Lo faccio leggendo con Voi alcuni brani che,proprio in questi giorni, ho
avuto modo di leggere e che hanno suscitato in me riflessioni e silenzi.
Ma prima … qualche parola sull’Osservatorio.
Come tutte le iniziative che nascono con lo spirito mosso dal credere in
un’Idea, anche l’Osservatorio ha avuto bisogno di un momento di
“silenzio” quasi come se ogni Persona, che ne faccia parte o che stia
riflettendo se merita aderire, abbia sentito la necessità di far
decantare, dentro di se, il senso di questa “impresa”.
Per chi come il sottoscritto vive di entusiasmi potrebbe sembrare una
pausa che prelude un “nulla di buono”, un “non avrà seguito” , un “molto
rumore per nulla” … non è così! Ogni evento ha bisogno di Tempo e di
Spazi di confronto e, questi, non sempre si accordano con gli impegni
delle Persone.
Mi sento, tuttavia, in dovere sottolineare che non siamo stati FERMI in
“contemplazione” delle proprie convinzioni o bloccati da personalismi:
alcuni colleghi si “sono dati decisamente da fare” impostando iniziative
e attività di Ricerca di alto livello scientifico a valenza sociale
creando una fattiva collaborazione tra l’Osservatorio e l’Università di
Modena e Reggio Emilia, il Dipartimento di Igiene e Sanità Pubblica
dell’Asl di Bologna e altre forze sociali.

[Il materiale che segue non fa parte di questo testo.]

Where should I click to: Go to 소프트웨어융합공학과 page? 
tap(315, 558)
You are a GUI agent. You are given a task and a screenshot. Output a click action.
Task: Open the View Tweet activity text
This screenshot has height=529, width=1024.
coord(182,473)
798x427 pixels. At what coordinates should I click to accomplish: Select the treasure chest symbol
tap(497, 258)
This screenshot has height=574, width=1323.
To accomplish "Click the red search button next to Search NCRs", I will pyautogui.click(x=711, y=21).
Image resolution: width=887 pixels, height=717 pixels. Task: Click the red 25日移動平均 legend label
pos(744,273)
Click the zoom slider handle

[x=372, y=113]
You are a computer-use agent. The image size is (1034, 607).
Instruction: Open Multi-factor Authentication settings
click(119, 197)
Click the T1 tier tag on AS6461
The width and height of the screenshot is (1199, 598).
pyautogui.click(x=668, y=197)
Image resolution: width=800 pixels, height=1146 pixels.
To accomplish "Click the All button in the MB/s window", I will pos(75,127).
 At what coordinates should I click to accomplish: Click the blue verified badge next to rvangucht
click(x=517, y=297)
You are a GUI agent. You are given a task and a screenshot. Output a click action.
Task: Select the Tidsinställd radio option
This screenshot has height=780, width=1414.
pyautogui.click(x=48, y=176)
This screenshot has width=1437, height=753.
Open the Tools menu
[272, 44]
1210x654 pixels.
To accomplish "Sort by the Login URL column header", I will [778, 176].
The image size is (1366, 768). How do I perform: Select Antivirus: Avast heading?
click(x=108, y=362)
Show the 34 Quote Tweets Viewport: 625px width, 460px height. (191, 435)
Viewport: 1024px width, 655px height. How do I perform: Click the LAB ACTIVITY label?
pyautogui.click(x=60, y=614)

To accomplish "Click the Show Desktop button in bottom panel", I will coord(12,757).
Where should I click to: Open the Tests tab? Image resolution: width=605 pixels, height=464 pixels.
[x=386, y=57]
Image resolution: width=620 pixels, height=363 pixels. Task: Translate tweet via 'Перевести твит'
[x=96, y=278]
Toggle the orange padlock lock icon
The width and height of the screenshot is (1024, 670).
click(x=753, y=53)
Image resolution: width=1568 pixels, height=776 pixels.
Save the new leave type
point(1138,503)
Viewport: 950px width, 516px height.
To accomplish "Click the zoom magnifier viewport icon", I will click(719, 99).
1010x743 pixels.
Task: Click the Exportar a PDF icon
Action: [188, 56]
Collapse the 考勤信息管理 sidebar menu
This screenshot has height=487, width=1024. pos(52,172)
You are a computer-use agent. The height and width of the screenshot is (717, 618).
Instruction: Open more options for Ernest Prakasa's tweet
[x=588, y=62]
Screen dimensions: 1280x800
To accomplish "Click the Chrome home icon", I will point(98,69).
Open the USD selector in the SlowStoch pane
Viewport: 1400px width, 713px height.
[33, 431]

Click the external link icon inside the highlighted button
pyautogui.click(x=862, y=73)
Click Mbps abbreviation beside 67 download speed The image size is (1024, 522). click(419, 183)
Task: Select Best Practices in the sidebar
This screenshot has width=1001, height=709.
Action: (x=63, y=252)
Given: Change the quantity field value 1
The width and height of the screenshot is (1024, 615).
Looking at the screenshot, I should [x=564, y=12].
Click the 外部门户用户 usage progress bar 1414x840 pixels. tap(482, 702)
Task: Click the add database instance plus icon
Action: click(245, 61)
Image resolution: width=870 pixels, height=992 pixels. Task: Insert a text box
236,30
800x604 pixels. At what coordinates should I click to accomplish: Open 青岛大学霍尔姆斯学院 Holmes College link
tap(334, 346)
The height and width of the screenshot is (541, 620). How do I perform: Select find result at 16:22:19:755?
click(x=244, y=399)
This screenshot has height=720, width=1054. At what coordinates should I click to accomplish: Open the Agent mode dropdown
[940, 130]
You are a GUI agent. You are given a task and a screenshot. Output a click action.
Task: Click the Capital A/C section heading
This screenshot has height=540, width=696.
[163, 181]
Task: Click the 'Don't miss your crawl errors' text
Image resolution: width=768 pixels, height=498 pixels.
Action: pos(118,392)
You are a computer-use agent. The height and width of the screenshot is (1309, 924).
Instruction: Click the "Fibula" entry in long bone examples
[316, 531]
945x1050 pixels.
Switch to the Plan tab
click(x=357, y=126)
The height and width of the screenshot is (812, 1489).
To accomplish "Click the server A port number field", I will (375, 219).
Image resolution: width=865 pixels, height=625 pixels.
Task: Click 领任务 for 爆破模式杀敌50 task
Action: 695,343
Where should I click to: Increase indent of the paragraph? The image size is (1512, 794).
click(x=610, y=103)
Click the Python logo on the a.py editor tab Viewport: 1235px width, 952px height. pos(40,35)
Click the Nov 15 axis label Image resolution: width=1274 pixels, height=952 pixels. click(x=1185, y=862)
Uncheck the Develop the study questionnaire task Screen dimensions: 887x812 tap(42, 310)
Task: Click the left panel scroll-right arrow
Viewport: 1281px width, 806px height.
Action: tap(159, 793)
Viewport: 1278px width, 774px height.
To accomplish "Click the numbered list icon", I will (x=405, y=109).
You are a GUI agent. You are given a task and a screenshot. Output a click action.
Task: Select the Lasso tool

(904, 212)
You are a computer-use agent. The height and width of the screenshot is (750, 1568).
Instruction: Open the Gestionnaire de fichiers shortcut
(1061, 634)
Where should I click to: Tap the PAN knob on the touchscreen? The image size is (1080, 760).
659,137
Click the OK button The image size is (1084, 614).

A poco a poco il Pensiero prende forma …
Vi esorto, quindi, a “farvi sentire” a essere stimolo per Tutti noi nel
fare dell’Osservatorio un reale e capace interlocutore.
Questo è il mio Augurio, quello di continuare a credere che sono le
Persone che costruiscono un’Idea e che l’Osservatorio è la
rappresentazione reale di quella Comunità di Pratiche di cui oggi tanto
se ne parla ma poche, in verità, ne condividono il senso nel quotidiano.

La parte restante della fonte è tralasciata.